2 Commentsby   |  04.23.13  |  Student Posts

This has really been the blog post and part of the year that I’ve been looking forward to all semester after first looking over the syllabus. Humanistic Psychology is the branch of psychology that I have been most interested in learning about. Carl Rogers’ Client Centered Therapy approach was completely unheard of at the time, and his approach even became its own school of thought. Maslow and Rogers work has greatly contributed to the Psychology field and their humanistic view of therapy puts more emphasis on the fact that the client knows themselves best, and they are capable of revealing their problems themselves if in the right environment. With the switched emphasis on the individual (self-actualization, creativity, individuality), third force psychology offers a more optimistic outlook regarding the client and their personal, mental and psychological growth throughout therapy. As for me, someone who has experienced being in therapy first hand, the client-therapist relationship is very important as well as the environment that is formed. When I first read about humanistic psychology I could relate to it because I felt as if that was the type of therapy that I experienced and received much help from. I am an advocate of this style of therapy, and I believe that it is directly on point with its style and direction throughout the course of therapy.

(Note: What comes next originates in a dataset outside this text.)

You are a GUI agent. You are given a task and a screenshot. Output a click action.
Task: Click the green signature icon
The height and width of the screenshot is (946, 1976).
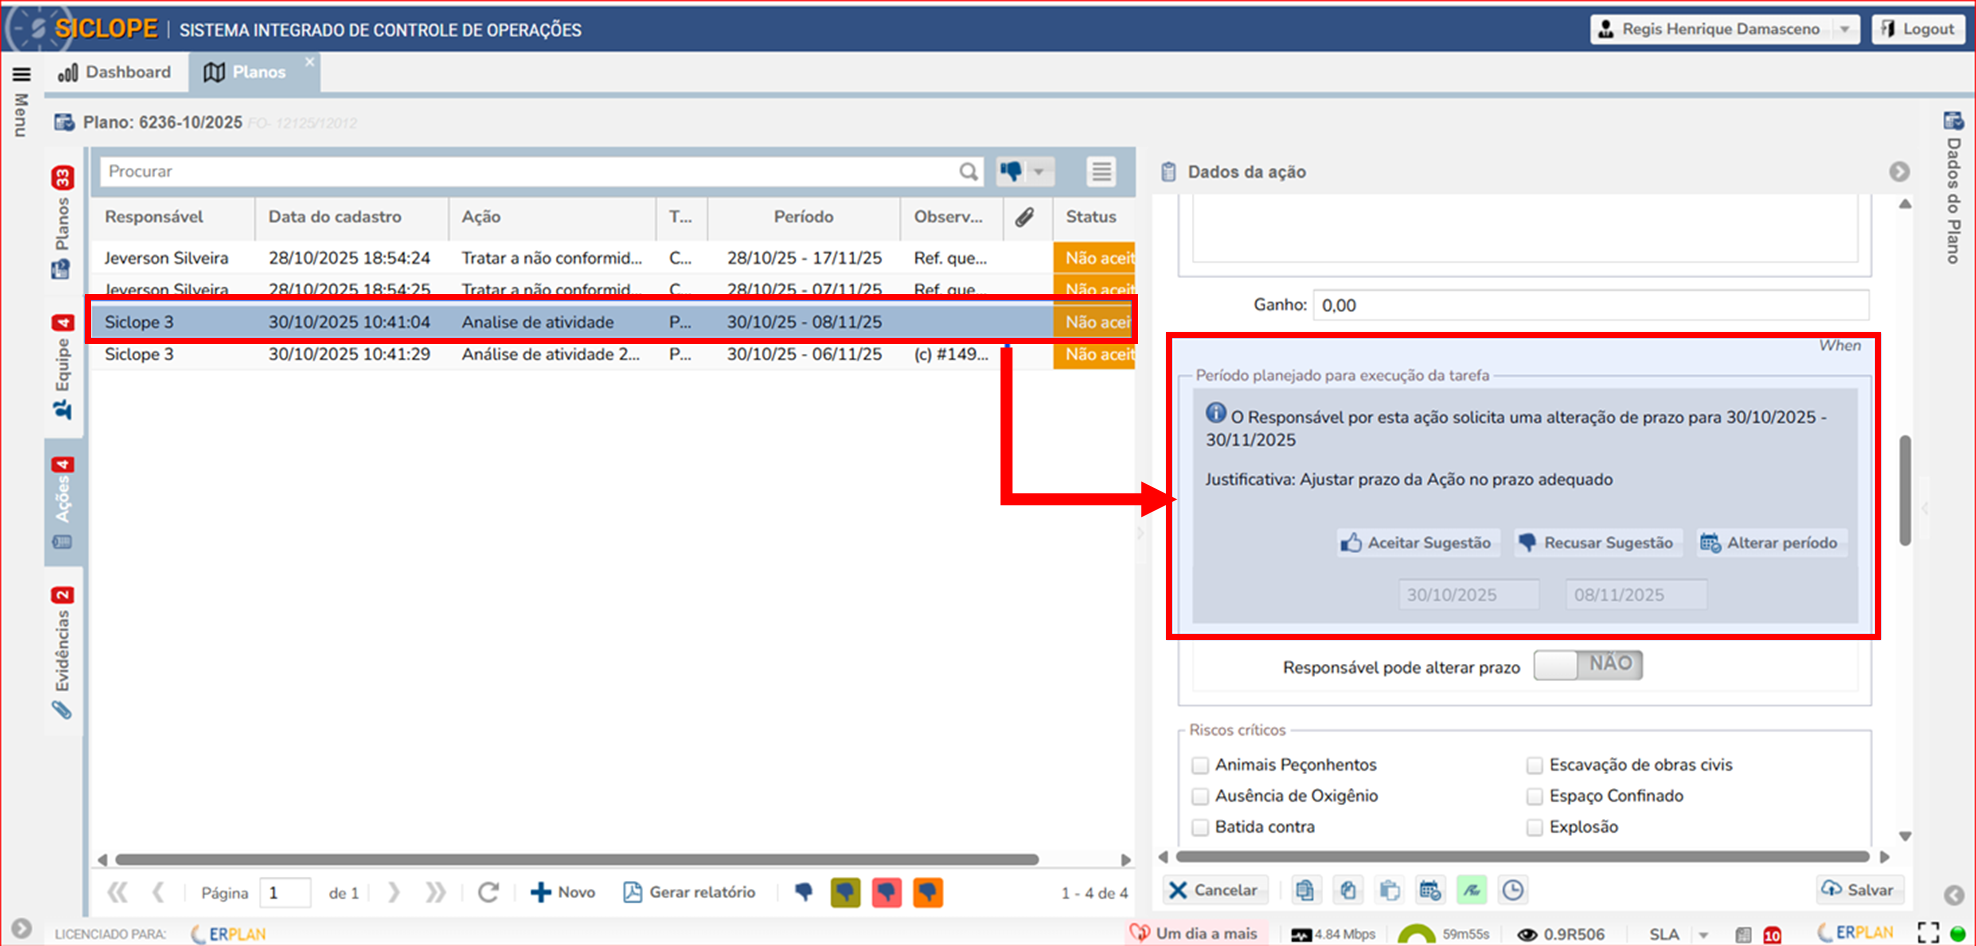(1471, 890)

0 Commentsby   |  04.11.13  |  Student Posts

With the main premise behind psychoanalysis being to make the unconscious conscious, there are many techniques that therapist may use in hopes of achieving this goal. Ink blots, dream analysis, and free association are just a few of the techniques that may be used. What really intrigues me most is dream analysis. When I think of dream analysis, the first thing I think about is this clip from Space Jam that I always enjoyed growing up. In the movie, aliens from outer space have come down and stolen the talent from NBA players in order to play bugs bunny and the Looney Toons, but that’ a different story for a different post. Anyways, in this clip the basketball players are having all sorts of  medical tests run on them as well as seeing therapists to try and find out what is wrong with them. In the scene, the therapist is having them, individually, lie down on a couch and is having them talk about their lives as he analyzes them. He is working with dream analysis as well as free association in hopes of bringing something from the unconscious out into the open in order to better understand what is wrong with the basketball players psychologically. Although this is a more humorous clip and analogy, I still think that it is relevant in terms of what psychoanalysis looks like, and what the main objective of it is.

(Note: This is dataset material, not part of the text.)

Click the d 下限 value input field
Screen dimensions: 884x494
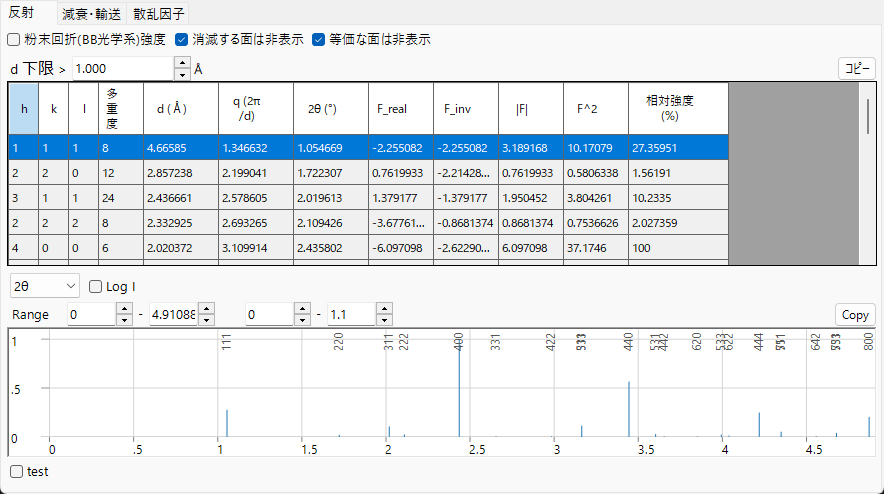point(123,69)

0 Commentsby   |  04.02.13  |  Student Posts

The study of behaviorism is a particular study that first caught my attention in my first psychology class here at ACU, Intro to Psychology. Before this time, I had never heard behaviorism or really put much thought into the idea of learned and reinforced behaviors as a study. I can vividly remember learning about Pavlov’s theory, classical conditioning, operant conditioning, and negative and positive reinforcement and punishment and just being vastly intrigued by this field of study. You can see the principles of behaviorism being used today in several places. For me, I love sports, and the first place I see this in sports is in football. In attempts to “make the game safer”, fines are being issued out for hits that were perfectly legal five years ago.  This is a perfect example of negative punishment. The league is taking money away from players in order to reduce the likelihood that they will repeat their behavior. There have been players like James Harrison who have had to completely alter their style of play, and there are players like Ed Reed who are simply taking the fines as they come as he continues to play hard knock football the way he always has. There are going to be two outcomes to this approach, either they fold under what they are “being taught”, or they will ignore the attempt at learned behavior.

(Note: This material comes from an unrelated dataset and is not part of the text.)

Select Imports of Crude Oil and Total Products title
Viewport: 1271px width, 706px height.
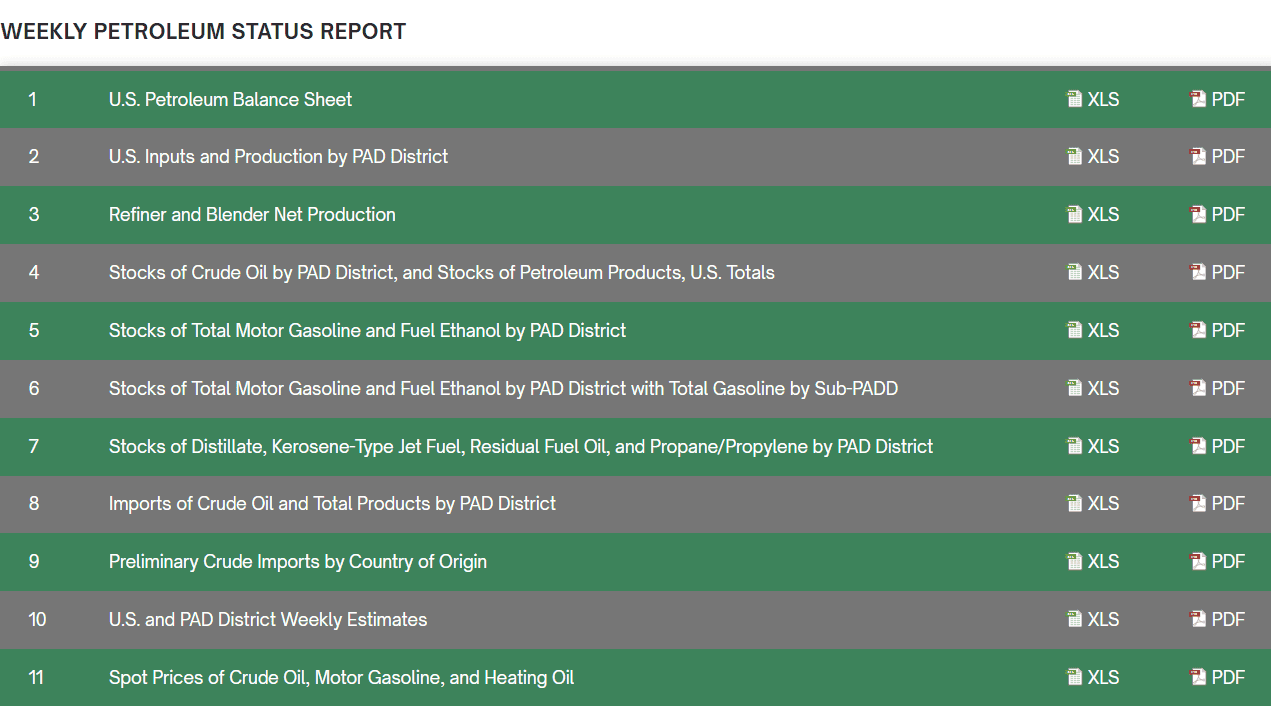(332, 504)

As I have learned more about this field the more I have come to understand the power that comes with this style of therapy. Many people can be considered to be in a vulnerable state when they enter into therapy, and there is much power available to the therapist with behavior therapy. The powers to manipulate and control others who essentially need you more than you need them. The power to be able to teach someone or something to act a certain way if you know how to play your cards right. It takes a person of integrity and responsibility to make sure they are conducting their practice in a helpful manner and not one of manipulation.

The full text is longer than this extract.